I probably am a victim of my own circumstance apart from anything else, but yes, one thing I noticed, more than anything else, is how much in the way of things my own biology got.
DH got his new graduate job just after I had ds1, so of course he started on the career ladder, as I was still recovering from birth and trying to be a new mum.
I didn't realise until I got pg that most of my friends were male. The female friends I had had moved to different cities for uni etc. Once my pg singled me out as female, weaker, less able to compete etc...that was it. I was all of those things. My pg rendered me physically unable to keep up. Then there was the birth, which seriously freaked out my male friends! Then all of the emotional stuff which I didn't know how to deal with, let alone anyone else - the PND, the lonliness, the realisation that I was a SAHM.

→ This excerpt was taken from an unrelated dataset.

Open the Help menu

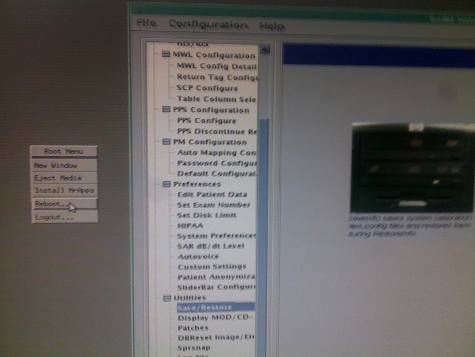[272, 26]
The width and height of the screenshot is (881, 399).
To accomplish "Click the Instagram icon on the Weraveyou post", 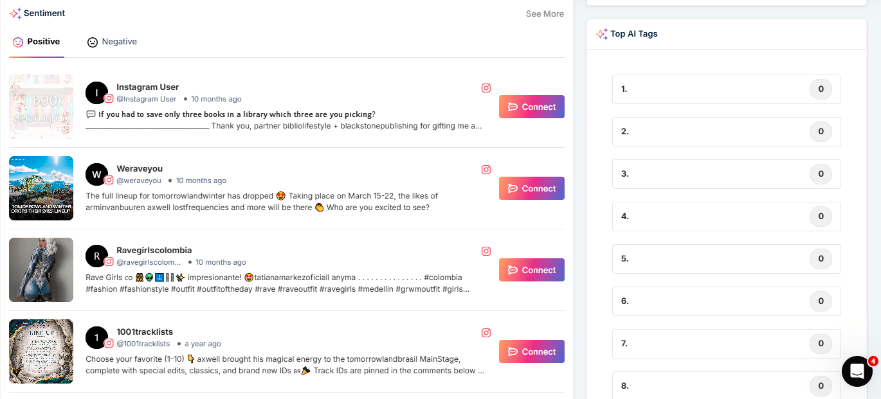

Coming to terms with being a SAHM is maybe something I'll never do.
I have never faced a bigger conundrum in my whole life.
I do feel like I have literally killed a part of myself in order to raise my children.
Part of me has died. And whether it's confidence, or something that has had to happen in order to make me a stronger woman - I'm still working it out. I am happier with it than I have been in a long time. But in myself, I am different. I am more mature, my radar is on for bullshit and fairweather friends and I am more measured in the way I deal with things.
I am however,less sure of myself, a lot lonlier and a lot more sensitive than I've ever been.
I am reliant, for the first time in my life on a man for income, the rook over my head, holidays, breaks, clothes, shoes, everything material and immaterial that I need.
What a punch in the face that has been!
I have such a strong work ethic and have so many skills and talents and I am crushed at home. Utterly crushed.
I love my children, with all of my heart and soul, I do. I love them, I love the bones of them, but I struggle with the very stigma of SAHM.
I shouldn't care what anyone else thinks, but I do. It commands very little respect and it has the ability to render me invisible. People just assume that's all I am and all I'm capable of
and that's ridiculously demeaning.
I can't use childcare as we can't afford it. I would literally be working to pay someone to look after my kids. No deal.
There you go. Love my kids to death, hate being stuck at home with them, it's all my womb's fault! If he'd have had a womb, by golly we would at least have had a shot about. He's fair like that.